* start GIVEN RECORDS *

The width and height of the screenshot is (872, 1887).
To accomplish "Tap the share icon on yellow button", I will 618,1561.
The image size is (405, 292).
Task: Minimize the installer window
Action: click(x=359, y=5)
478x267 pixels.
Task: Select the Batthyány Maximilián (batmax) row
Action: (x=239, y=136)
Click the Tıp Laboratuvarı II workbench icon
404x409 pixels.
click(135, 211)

* end GIVEN RECORDS *

- _WHAT YOU ARE ASKED TO DO_
Output all of the items above again, line for line, with no changes.

- _TASK RESPONSE_
The width and height of the screenshot is (872, 1887).
To accomplish "Tap the share icon on yellow button", I will 618,1561.
The image size is (405, 292).
Task: Minimize the installer window
Action: click(x=359, y=5)
478x267 pixels.
Task: Select the Batthyány Maximilián (batmax) row
Action: (x=239, y=136)
Click the Tıp Laboratuvarı II workbench icon
404x409 pixels.
click(135, 211)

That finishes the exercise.